** PROBLEM STATEMENT **
Extract exactly and only the lines from the one containing "Task: Click the 分割 split button" through the end of the entries below. Pictures should not appear in the copy.

** THE RECORDS **

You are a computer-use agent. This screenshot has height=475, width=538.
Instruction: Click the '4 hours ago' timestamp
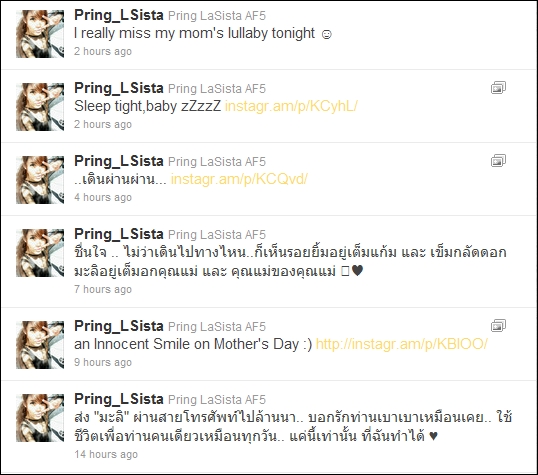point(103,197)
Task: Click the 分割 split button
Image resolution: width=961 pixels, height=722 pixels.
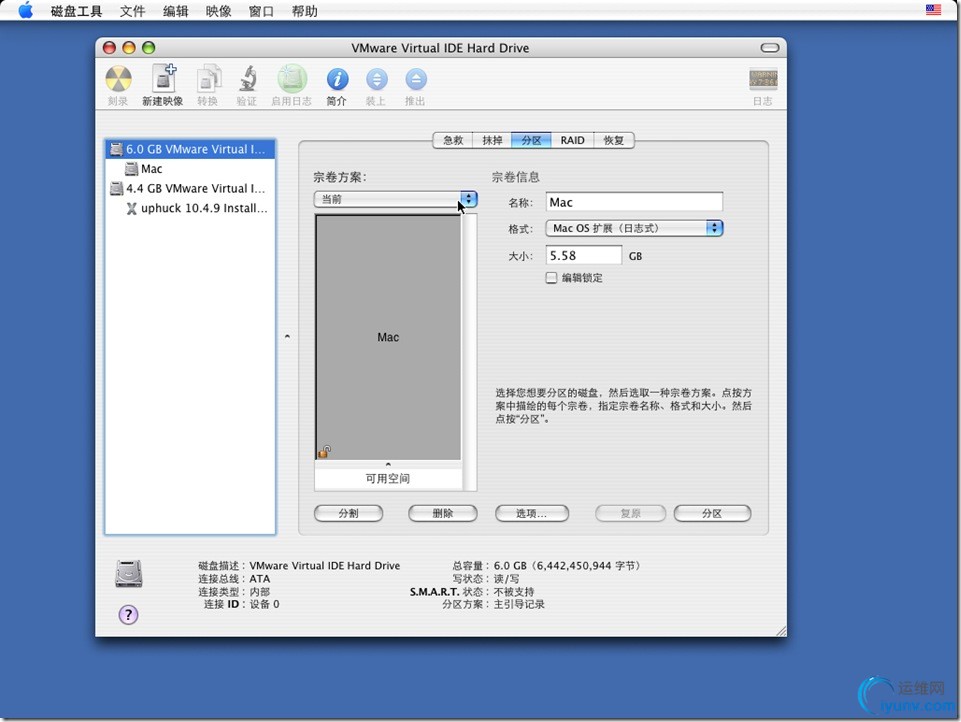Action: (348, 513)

** EXPECTED OUTPUT **
Task: Click the 分割 split button
Image resolution: width=961 pixels, height=722 pixels.
Action: (348, 513)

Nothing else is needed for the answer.